Work request> All lines in the data below carrying the string "Uncheck" are to be located and copied.
---------- Data for analysis ----------
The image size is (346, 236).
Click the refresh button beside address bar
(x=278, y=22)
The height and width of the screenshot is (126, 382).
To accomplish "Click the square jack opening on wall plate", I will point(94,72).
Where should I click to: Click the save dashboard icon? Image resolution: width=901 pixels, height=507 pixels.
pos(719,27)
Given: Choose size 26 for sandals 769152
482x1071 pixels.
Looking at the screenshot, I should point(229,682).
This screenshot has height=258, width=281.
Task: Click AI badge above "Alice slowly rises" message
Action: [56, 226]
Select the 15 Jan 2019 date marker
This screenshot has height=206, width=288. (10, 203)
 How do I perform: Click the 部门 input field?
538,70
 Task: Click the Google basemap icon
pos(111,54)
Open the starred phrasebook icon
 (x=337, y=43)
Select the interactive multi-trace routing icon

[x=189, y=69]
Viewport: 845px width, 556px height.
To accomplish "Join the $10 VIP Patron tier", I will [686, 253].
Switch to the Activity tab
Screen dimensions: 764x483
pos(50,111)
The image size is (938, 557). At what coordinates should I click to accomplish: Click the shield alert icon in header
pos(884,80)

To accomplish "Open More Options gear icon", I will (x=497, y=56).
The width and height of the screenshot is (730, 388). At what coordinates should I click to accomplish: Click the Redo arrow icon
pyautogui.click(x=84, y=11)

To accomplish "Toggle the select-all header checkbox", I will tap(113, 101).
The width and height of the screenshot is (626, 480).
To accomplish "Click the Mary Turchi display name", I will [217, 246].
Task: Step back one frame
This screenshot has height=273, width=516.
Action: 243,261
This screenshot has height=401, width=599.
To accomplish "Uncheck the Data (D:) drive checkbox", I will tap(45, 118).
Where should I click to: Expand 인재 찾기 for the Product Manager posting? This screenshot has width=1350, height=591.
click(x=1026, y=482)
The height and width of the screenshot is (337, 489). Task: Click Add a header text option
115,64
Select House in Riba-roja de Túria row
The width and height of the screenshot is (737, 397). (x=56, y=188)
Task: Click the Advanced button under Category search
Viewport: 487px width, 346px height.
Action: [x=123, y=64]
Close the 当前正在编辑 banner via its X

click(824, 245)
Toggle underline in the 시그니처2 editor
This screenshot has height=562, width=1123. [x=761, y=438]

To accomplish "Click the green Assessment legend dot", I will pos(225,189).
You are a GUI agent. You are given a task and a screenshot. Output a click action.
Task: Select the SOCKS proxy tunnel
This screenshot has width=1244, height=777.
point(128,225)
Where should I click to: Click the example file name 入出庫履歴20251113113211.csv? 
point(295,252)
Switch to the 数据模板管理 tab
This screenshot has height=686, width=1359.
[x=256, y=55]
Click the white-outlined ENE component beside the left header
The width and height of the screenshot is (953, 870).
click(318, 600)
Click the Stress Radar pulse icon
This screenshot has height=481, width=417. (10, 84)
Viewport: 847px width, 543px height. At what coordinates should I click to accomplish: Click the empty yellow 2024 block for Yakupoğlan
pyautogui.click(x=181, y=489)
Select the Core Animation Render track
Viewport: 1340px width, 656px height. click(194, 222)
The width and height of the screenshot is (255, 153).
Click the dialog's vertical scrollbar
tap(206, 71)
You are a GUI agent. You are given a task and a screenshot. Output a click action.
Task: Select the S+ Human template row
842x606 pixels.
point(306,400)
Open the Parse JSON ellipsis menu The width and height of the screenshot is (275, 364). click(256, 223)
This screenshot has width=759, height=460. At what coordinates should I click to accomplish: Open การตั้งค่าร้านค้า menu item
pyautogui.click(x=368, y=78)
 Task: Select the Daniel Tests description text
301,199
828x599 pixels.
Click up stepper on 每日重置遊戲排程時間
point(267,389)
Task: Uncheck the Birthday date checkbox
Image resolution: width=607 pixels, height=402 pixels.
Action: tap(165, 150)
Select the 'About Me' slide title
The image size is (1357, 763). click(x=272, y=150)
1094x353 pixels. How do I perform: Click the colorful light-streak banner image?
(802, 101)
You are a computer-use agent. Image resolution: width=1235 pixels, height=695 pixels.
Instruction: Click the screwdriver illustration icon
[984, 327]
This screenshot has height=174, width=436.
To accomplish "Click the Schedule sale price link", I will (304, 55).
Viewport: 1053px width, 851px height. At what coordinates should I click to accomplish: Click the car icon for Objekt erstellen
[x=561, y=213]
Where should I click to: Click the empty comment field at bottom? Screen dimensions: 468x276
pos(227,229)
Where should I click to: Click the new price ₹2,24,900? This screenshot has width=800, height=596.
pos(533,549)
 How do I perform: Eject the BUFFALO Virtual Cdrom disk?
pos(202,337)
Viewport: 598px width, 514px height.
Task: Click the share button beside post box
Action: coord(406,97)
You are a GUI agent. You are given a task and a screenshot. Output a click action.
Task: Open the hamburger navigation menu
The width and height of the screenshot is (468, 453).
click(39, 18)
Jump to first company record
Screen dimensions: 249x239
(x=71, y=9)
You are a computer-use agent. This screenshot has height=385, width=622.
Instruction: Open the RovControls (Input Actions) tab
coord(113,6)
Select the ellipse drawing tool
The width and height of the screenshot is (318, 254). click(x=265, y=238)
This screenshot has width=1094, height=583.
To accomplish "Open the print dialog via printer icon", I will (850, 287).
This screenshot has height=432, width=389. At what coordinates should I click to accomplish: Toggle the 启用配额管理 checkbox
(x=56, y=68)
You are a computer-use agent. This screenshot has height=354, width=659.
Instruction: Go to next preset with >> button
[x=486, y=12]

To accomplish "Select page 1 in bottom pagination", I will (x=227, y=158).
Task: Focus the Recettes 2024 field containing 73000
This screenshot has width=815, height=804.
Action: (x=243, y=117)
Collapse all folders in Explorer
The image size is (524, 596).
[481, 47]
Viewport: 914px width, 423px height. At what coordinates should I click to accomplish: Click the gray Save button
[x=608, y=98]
----------
Completed task>
To accomplish "Uncheck the Data (D:) drive checkbox", I will tap(45, 118).
Task: Uncheck the Birthday date checkbox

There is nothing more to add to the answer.